● **EXTRACTED INFORMATION**
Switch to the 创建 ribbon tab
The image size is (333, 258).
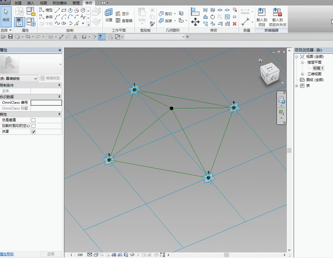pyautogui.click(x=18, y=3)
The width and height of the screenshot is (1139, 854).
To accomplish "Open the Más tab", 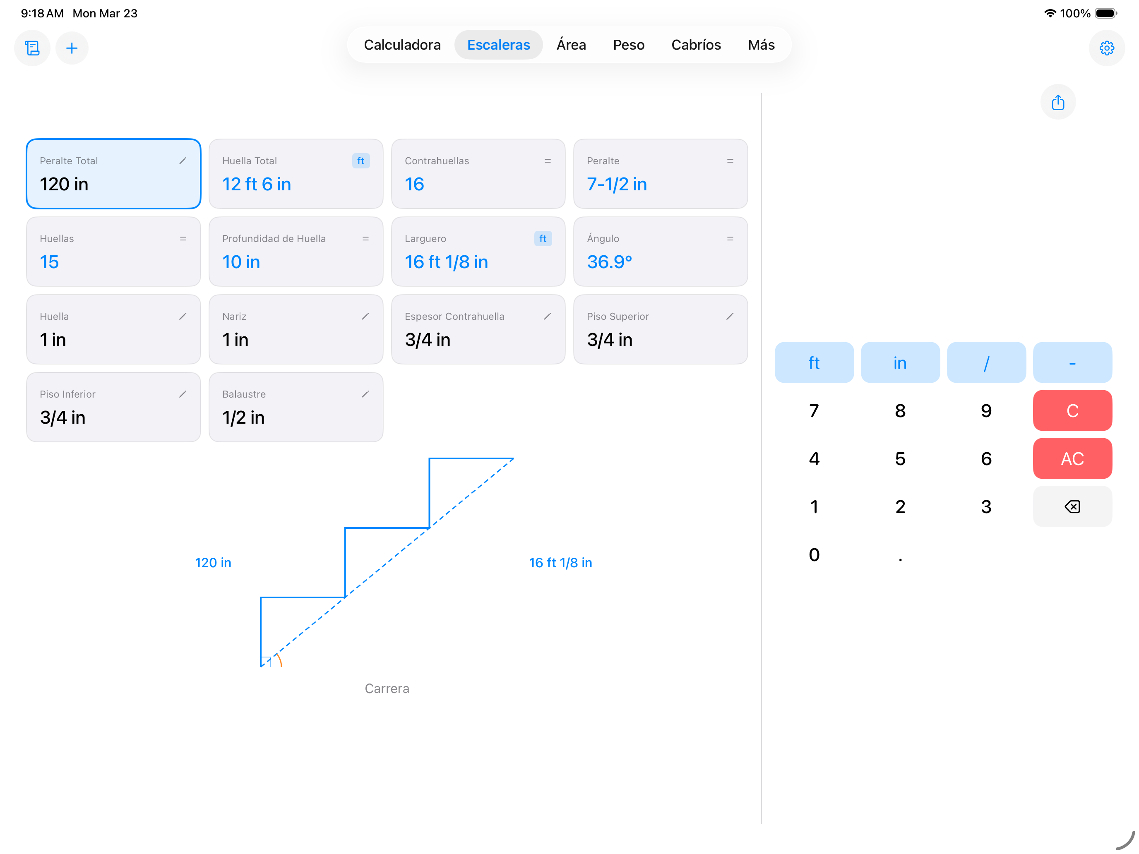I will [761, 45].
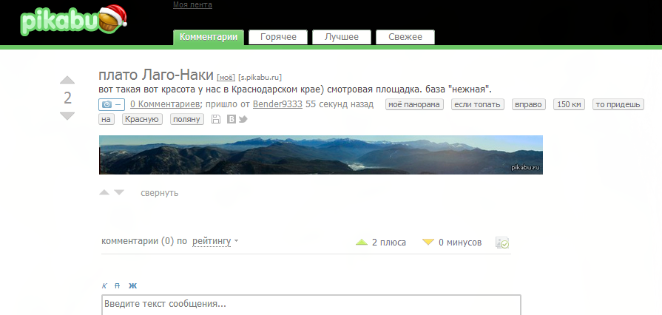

● **DIRECTIONS**
How many lines of the listing above contain the string "height"? Case counts. Reply with the number alone.

● **FULL SOLUTION**
1